(EXERCISE MATERIAL Opens)

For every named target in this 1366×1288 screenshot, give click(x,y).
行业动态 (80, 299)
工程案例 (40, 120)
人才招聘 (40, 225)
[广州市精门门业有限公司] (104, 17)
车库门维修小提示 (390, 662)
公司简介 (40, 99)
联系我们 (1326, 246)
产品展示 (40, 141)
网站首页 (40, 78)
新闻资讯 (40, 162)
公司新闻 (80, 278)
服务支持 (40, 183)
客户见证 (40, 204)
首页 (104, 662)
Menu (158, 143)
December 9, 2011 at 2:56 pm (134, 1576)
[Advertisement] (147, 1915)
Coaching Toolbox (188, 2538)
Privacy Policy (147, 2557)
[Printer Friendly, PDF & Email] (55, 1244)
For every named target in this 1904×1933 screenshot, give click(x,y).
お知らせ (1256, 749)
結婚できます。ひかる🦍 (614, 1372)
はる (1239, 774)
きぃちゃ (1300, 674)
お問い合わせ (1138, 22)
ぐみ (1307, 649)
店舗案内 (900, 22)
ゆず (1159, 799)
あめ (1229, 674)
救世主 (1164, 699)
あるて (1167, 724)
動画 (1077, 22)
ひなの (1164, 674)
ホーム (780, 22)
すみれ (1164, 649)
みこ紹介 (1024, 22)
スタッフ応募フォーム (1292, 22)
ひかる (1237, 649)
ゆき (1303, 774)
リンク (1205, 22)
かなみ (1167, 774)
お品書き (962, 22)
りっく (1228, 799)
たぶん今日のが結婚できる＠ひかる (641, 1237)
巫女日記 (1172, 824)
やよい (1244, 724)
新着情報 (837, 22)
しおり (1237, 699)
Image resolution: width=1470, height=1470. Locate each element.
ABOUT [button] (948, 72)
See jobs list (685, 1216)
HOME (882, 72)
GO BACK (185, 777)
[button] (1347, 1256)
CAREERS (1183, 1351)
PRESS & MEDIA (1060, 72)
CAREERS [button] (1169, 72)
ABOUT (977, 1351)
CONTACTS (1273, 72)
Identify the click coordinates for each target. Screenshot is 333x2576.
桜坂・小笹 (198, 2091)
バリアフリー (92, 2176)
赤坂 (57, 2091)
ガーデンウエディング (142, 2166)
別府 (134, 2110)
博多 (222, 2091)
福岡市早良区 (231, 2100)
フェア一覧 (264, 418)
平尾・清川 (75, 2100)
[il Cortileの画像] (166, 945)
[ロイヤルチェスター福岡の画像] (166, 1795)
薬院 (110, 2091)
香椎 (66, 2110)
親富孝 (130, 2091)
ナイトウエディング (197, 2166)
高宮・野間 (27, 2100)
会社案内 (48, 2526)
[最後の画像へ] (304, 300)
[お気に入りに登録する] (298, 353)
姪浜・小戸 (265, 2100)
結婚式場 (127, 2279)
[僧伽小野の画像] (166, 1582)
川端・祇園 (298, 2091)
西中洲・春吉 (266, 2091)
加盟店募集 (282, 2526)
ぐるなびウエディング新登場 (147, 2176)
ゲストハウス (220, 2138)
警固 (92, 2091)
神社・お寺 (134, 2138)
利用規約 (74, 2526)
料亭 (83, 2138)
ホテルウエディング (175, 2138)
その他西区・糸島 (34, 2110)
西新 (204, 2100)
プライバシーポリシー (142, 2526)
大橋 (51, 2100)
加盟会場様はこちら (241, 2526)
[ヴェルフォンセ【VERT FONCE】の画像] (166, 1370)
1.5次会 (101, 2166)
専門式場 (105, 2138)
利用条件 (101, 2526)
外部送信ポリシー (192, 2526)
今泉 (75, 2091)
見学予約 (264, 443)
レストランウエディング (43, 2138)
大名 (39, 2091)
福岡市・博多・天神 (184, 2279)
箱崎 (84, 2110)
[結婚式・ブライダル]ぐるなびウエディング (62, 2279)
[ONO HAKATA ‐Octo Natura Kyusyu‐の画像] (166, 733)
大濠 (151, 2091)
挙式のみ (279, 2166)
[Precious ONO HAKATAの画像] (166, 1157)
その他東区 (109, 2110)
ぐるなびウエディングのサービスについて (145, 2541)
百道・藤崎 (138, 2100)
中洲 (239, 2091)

(EXERCISE MATERIAL Closes)

● GOAL OF THE EXERCISE
Retype every entry word for word.

● FINISHED TASK
For every named target in this 1366×1288 screenshot, give click(x,y).
行业动态 (80, 299)
工程案例 (40, 120)
人才招聘 (40, 225)
[广州市精门门业有限公司] (104, 17)
车库门维修小提示 (390, 662)
公司简介 (40, 99)
联系我们 (1326, 246)
产品展示 (40, 141)
网站首页 (40, 78)
新闻资讯 (40, 162)
公司新闻 (80, 278)
服务支持 (40, 183)
客户见证 (40, 204)
首页 (104, 662)
Menu (158, 143)
December 9, 2011 at 2:56 pm (134, 1576)
[Advertisement] (147, 1915)
Coaching Toolbox (188, 2538)
Privacy Policy (147, 2557)
[Printer Friendly, PDF & Email] (55, 1244)
For every named target in this 1904×1933 screenshot, give click(x,y).
お知らせ (1256, 749)
結婚できます。ひかる🦍 (614, 1372)
はる (1239, 774)
きぃちゃ (1300, 674)
お問い合わせ (1138, 22)
ぐみ (1307, 649)
店舗案内 (900, 22)
ゆず (1159, 799)
あめ (1229, 674)
救世主 (1164, 699)
あるて (1167, 724)
動画 (1077, 22)
ひなの (1164, 674)
ホーム (780, 22)
すみれ (1164, 649)
みこ紹介 (1024, 22)
スタッフ応募フォーム (1292, 22)
ひかる (1237, 649)
ゆき (1303, 774)
リンク (1205, 22)
かなみ (1167, 774)
お品書き (962, 22)
りっく (1228, 799)
たぶん今日のが結婚できる＠ひかる (641, 1237)
巫女日記 (1172, 824)
やよい (1244, 724)
新着情報 (837, 22)
しおり (1237, 699)
Image resolution: width=1470, height=1470. Locate each element.
ABOUT [button] (948, 72)
See jobs list (685, 1216)
HOME (882, 72)
GO BACK (185, 777)
[button] (1347, 1256)
CAREERS (1183, 1351)
PRESS & MEDIA (1060, 72)
CAREERS [button] (1169, 72)
ABOUT (977, 1351)
CONTACTS (1273, 72)
Identify the click coordinates for each target. Screenshot is 333x2576.
桜坂・小笹 (198, 2091)
バリアフリー (92, 2176)
赤坂 (57, 2091)
ガーデンウエディング (142, 2166)
別府 (134, 2110)
博多 (222, 2091)
福岡市早良区 (231, 2100)
フェア一覧 (264, 418)
平尾・清川 (75, 2100)
[il Cortileの画像] (166, 945)
[ロイヤルチェスター福岡の画像] (166, 1795)
薬院 (110, 2091)
香椎 (66, 2110)
親富孝 (130, 2091)
ナイトウエディング (197, 2166)
高宮・野間 (27, 2100)
会社案内 (48, 2526)
[最後の画像へ] (304, 300)
[お気に入りに登録する] (298, 353)
姪浜・小戸 (265, 2100)
結婚式場 (127, 2279)
[僧伽小野の画像] (166, 1582)
川端・祇園 (298, 2091)
西中洲・春吉 (266, 2091)
加盟店募集 (282, 2526)
ぐるなびウエディング新登場 (147, 2176)
ゲストハウス (220, 2138)
警固 (92, 2091)
神社・お寺 (134, 2138)
利用規約 (74, 2526)
料亭 (83, 2138)
ホテルウエディング (175, 2138)
その他西区・糸島 (34, 2110)
西新 (204, 2100)
プライバシーポリシー (142, 2526)
大橋 (51, 2100)
加盟会場様はこちら (241, 2526)
[ヴェルフォンセ【VERT FONCE】の画像] (166, 1370)
1.5次会 (101, 2166)
専門式場 (105, 2138)
利用条件 (101, 2526)
外部送信ポリシー (192, 2526)
今泉 (75, 2091)
見学予約 (264, 443)
レストランウエディング (43, 2138)
大名 (39, 2091)
福岡市・博多・天神 (184, 2279)
箱崎 (84, 2110)
[結婚式・ブライダル]ぐるなびウエディング (62, 2279)
[ONO HAKATA ‐Octo Natura Kyusyu‐の画像] (166, 733)
大濠 (151, 2091)
挙式のみ (279, 2166)
[Precious ONO HAKATAの画像] (166, 1157)
その他東区 (109, 2110)
ぐるなびウエディングのサービスについて (145, 2541)
百道・藤崎 (138, 2100)
中洲 (239, 2091)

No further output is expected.